"I'm just trying to figure out what tests my insurance covers," I plead quietly.
I'm sitting in the waiting room at the OB/GYN, and I'm on the phone with my health insurance company. I've already been transferred multiple times, and my patience is wearing thin.
"What kind of tests?" the woman on the other end of the line inquires.
"STD tests," I whisper back, cupping my hand over the mouthpiece of my phone. I furtively glance around the room — a massive, bright, cheery space filled with flowery upholstered couches, pregnant women and every kind of magazine ladies might want to read neatly stacked on end tables — to see if anyone heard me.
Maybe I'm being paranoid, but it feels like the other women, if they're not happily chatting with each other about their due dates and birth plans, are watching me — judging me — from behind copies of Us Weekly and Parent magazines. A toddler is playing uncomfortably close to my purse in the adjacent chair.
"I can't hear you. What kind of tests?" the woman on the phone says. I sigh.
"STD tests," I say loudly.
I now have the entire room's attention. The woman next to me drags her toddler away from whatever hazardous material — hypodermic needles, sex toys, or God forbid, condoms — might be in my purse. Blood rises to my cheeks in shame, and it feels like a scarlet "A" is burning itself into my chest.
"Hold, please," the woman on the phone responds.
I close my eyes and silently curse my mother. This is totally her fault. Well, sort of.
Several weeks ago, I was talking to my mom, and she was going on and on about how one of her friends' daughters had contracted HIV from her boyfriend. As she babbled on about it, I realized that she was actually fishing for info.
"Mom, I don't have HIV," I told her at the time. "Stop worrying about it."
"You might!" she'd responded. "I don't know these guys you go out with. You need to get tested."
She brought it up about a million times after that, so even though I've always been careful — there were no hypodermic needles or sex toys in my purse, but there were condoms — I needed to get my mom off my back. I promised her that I'd get a full STD screening at my yearly appointment with my gynecologist.

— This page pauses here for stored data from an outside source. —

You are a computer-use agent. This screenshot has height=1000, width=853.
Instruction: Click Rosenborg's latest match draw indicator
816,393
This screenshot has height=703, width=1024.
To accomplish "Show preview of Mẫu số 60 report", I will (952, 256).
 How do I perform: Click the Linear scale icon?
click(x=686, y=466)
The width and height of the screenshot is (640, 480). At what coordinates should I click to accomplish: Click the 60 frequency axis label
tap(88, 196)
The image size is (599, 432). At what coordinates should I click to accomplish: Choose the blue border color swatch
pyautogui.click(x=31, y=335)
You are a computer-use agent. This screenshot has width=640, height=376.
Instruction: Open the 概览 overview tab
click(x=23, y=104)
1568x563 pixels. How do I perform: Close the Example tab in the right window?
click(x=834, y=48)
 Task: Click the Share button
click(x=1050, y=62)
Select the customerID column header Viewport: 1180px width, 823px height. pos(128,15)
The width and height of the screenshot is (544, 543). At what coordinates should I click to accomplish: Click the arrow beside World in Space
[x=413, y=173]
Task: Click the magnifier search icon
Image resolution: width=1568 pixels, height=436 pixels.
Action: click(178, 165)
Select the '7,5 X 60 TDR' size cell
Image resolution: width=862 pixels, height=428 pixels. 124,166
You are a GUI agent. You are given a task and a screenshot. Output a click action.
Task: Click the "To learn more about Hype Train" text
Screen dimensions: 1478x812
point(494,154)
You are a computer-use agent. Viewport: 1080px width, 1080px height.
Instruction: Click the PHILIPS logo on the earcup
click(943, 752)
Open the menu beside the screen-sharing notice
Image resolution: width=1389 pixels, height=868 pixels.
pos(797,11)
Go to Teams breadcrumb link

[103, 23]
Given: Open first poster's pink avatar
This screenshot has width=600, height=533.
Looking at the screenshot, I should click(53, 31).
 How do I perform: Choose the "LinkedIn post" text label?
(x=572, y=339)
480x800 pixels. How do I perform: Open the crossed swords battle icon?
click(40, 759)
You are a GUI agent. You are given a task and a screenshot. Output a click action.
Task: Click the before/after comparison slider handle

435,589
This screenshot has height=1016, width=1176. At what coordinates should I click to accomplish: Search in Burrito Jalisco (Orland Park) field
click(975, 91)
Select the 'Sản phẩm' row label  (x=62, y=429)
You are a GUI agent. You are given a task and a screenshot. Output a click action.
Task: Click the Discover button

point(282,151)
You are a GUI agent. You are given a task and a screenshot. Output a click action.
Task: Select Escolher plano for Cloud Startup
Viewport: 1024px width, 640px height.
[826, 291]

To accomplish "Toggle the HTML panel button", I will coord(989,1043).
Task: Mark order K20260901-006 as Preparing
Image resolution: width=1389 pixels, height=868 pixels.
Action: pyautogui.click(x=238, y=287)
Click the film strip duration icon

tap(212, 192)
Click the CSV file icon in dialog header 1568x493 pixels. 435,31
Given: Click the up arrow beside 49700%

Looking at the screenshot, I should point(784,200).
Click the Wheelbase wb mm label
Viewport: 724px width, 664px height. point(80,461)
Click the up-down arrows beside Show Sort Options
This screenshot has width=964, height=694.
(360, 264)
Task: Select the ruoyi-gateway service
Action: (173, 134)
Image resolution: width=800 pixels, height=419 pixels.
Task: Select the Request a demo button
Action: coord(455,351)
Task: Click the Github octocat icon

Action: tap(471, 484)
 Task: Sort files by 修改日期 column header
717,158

During my gyno exam, the nurse advised that only my insurance company could tell me which tests were covered. So, post-violation by extremely cold speculum, here I am, stuck in the waiting room in "hold, please" purgatory, phone pressed to my ear, screechy Muzak slowly driving me insane.
After I enjoy the symphonic version of "I Want to Hold Your Hand," the insurance rep comes back on the line to inform me that only two STD tests are covered, and neither of them are HIV. She can't tell me how much it will cost to screen for the rest. (According to Chastity.com — the first website that pops up when you Google "How many STDs are there" — today there are more than 25 different kinds of STDs. Those chaste people should know.)
I talk to the cheerful woman perched at the gyno office front window and call the lab, but nobody can give me an exact amount, instead estimating that it could cost somewhere in the range of a few hundred dollars. My waiting room audience is riveted, waiting to see what I do next.
I start to feel the blood rushing to my cheeks again; not out of shame this time, but out of anger. Why was it so difficult to get a firm answer? And why should I feel bad — or judged — about any of this? Wasn't I being a responsible citizen — no, a responsible human being — by ensuring that I wasn't carrying and passing along a host of diseases that could potentially maim, and even kill?
Defeated, I submit to the two tests my insurance covers. I cringe as the needle is inserted into my arm, and wonder how many people — men or women — go through this much trouble for an STD test. As the nurse affixes a bandage to my inner arm, I feel like I've turned in my homework unfinished. This will not do. I'm determined to get an A on this test.
As I walk to my car, I look up the website for the public health center on my phone. I discover that I can visit one of the area clinics and pay $10 for a full STD panel screening. Sold.
The next morning, I pull up to the center. After wandering around the hallway for several minutes, I finally find Room 116, otherwise unmarked, the window on the door completely obscured by black paper. Apparently, nobody wants to look at the sad folks needing STD testing this early in the morning.
I quietly walk in to a tiny, austere room with a smattering of half-awake folks slumped over in chairs. There are no fun magazines, and certainly no floral-patterned anything.
I sit in a rickety plastic chair, filling out the paperwork, using a version of my mother's name, partially because I think it's funny, but mostly because I don't have to provide a photo ID here. After a few minutes, a friendly nurse calls my number and escorts me back to a tiny but clean exam room. It was quick and easy.
Two weeks later, I returned and got my clean bill of health for my mom. Well, for myself. But also for my mom.
"See, I don't have HIV," I texted my mother. "Satisfied?"
She responded with a smiley face. And all was right in the world again.